The way this is being described is almost like a maze-traversal algorithm, where compute time is "how far I'm willing to go down a path to test whether it's a possible solution." I wonder what other parallels we might find. For instance, are some of the maze-solving algorithms relevant to apply to LLMs?
Sampling sequentially to find the highest joint probability over the sequence is definitely a search problem. that's why you see algorithms like beam search often used for sampling.
Yes that's right, it seems like an area of more research.
Honestly it goes counter to the Bitter Lesson (http://www.incompleteideas.net/IncIdeas/BitterLesson.html, which stems from getting too fancy about maze traversal in Chess. But at the scale LLMs are at right now, the improvements might be worth it.

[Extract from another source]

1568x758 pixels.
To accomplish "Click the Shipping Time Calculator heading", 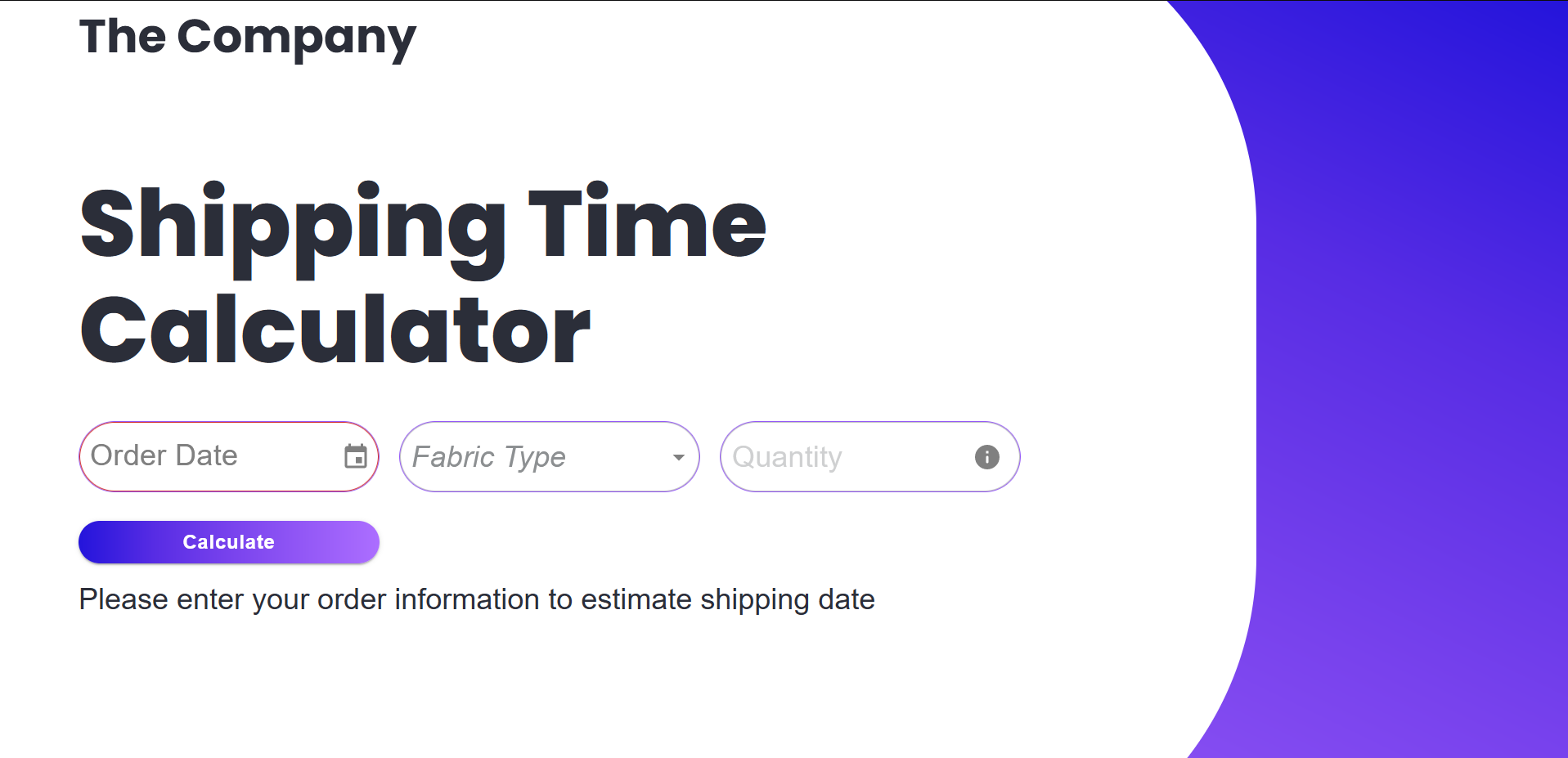I will (421, 274).
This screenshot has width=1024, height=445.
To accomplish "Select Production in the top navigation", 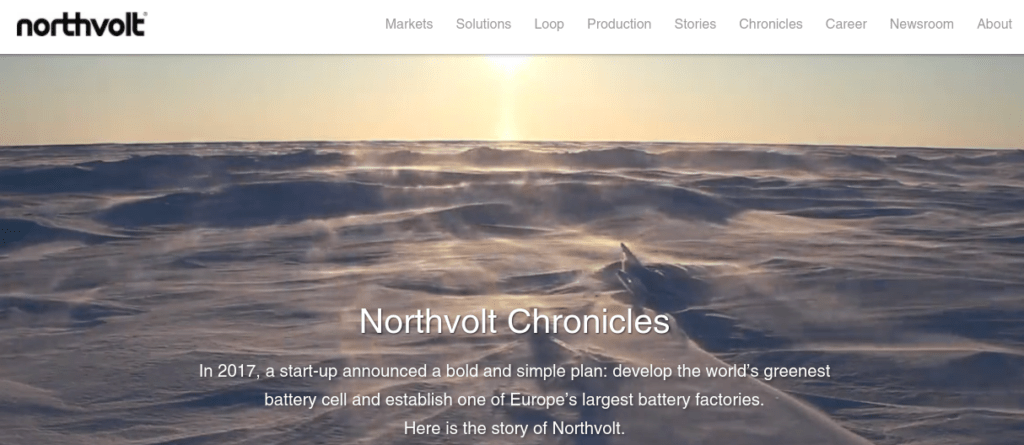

Hi, contributor to Entropix here. This is just my opinion, but I don't think it goes counter to the Bitter Lesson at all, because it's meant to leverage model computation capabilities. Several papers have suggested that models internally compute certainty (https://arxiv.org/abs/2406.16254), and in my view our method simply leverages this computation and factors it explicitly into decoding.
This is as opposed to pure sampling + next token prediction which basically randomly chooses a token. So if a model does 1274 x 8275 and it's not very sure of the answer, it still confidently gives an answer even though it's uncertain and needs to do more working.